Every line of the records below that has the word "computer" should be copied.

Input data —
▬▬▬▬▬▬▬▬▬▬

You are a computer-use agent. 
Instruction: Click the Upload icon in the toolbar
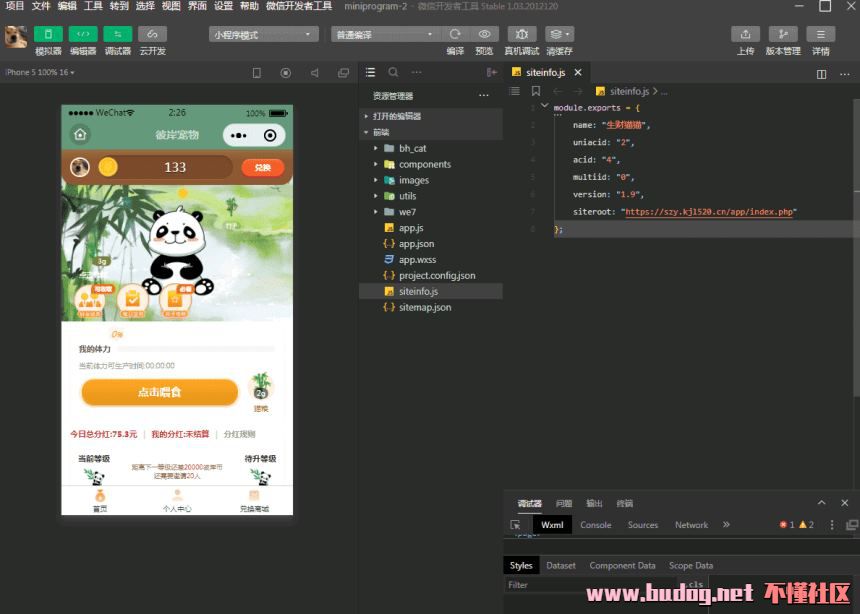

▬▬▬▬▬▬▬▬▬▬

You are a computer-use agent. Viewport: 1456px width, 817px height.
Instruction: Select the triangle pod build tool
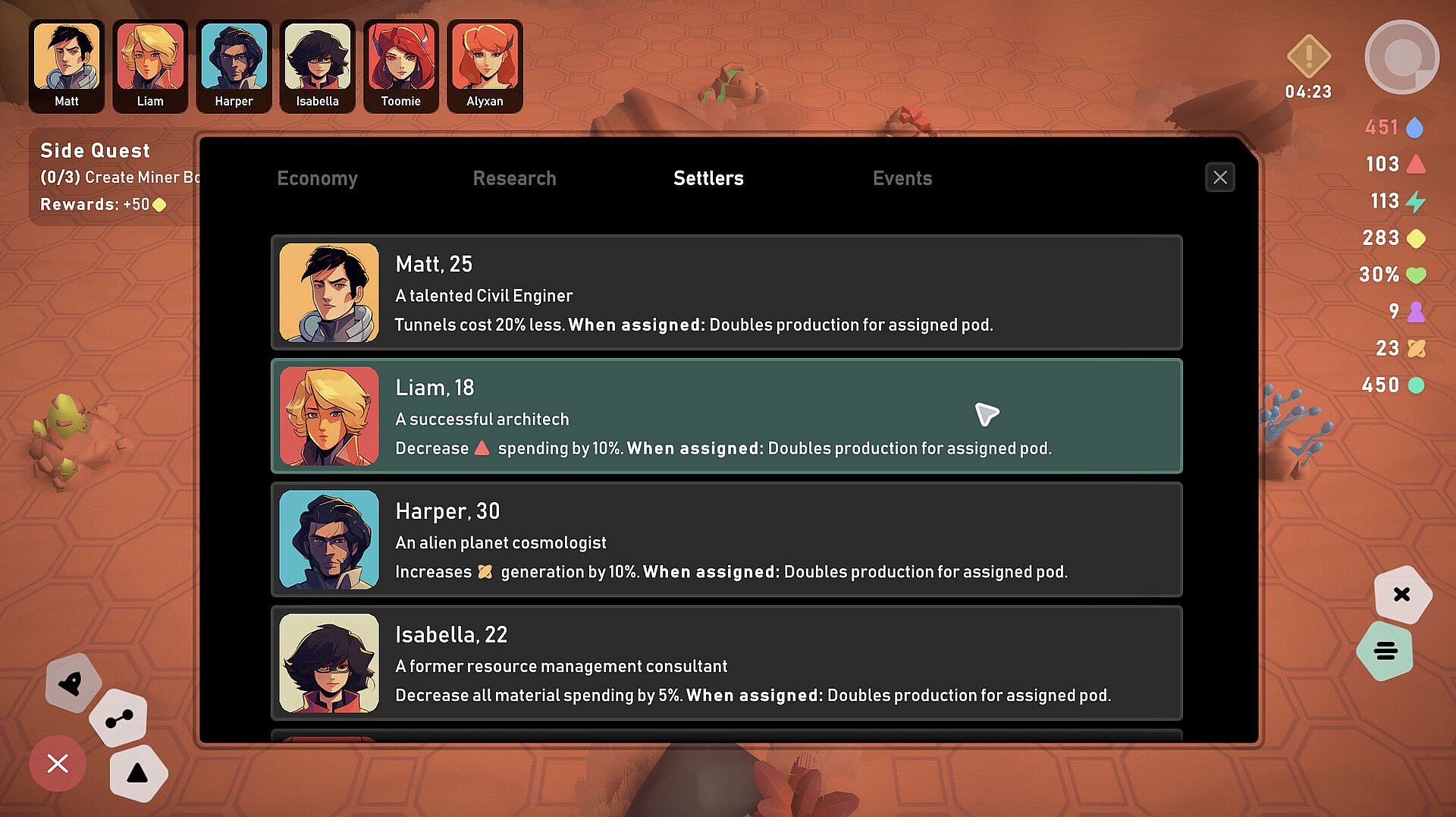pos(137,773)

▬▬▬▬▬▬▬▬▬▬

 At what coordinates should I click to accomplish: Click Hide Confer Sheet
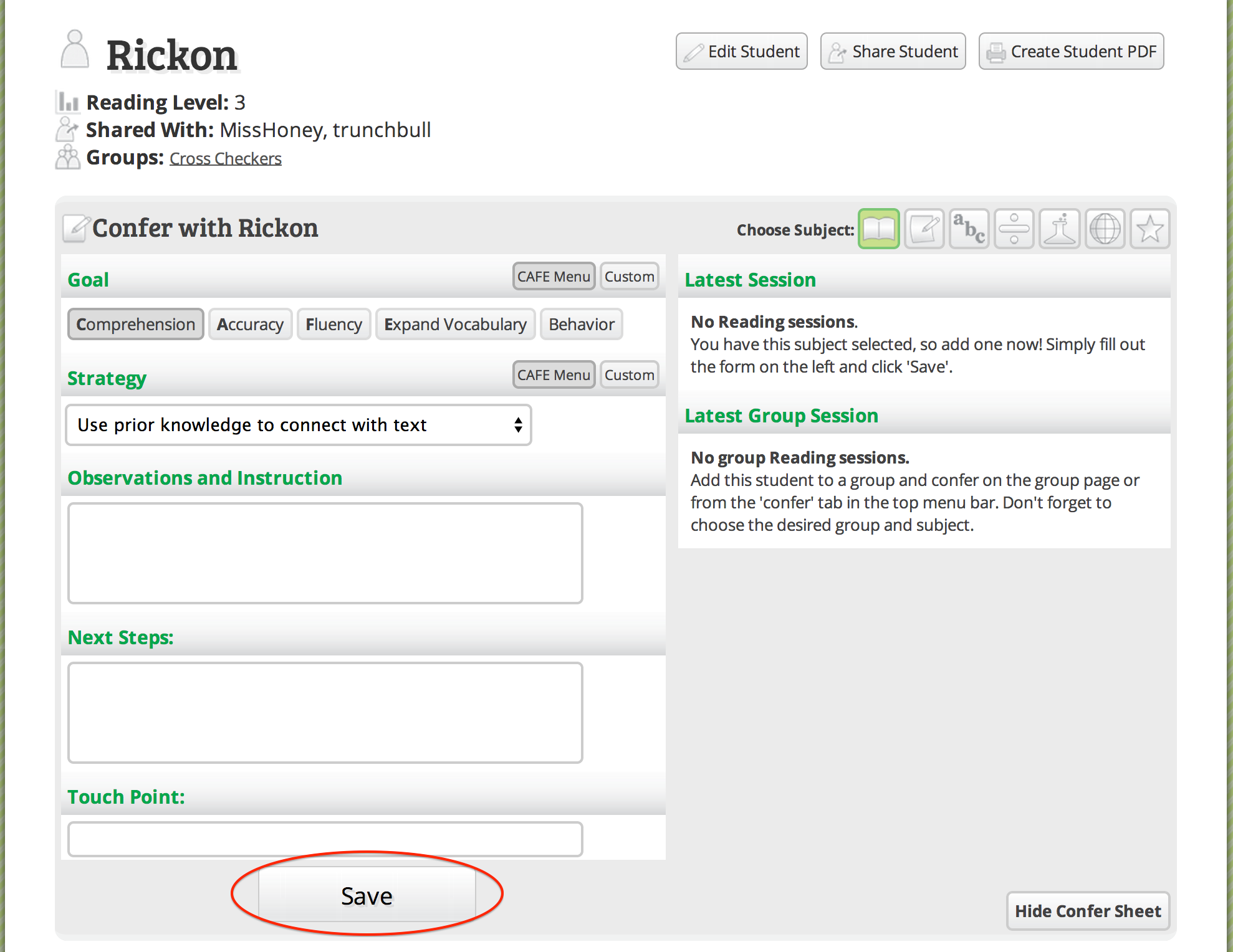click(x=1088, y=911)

▬▬▬▬▬▬▬▬▬▬

Answer box —
You are a computer-use agent. 
You are a computer-use agent. Viewport: 1456px width, 817px height.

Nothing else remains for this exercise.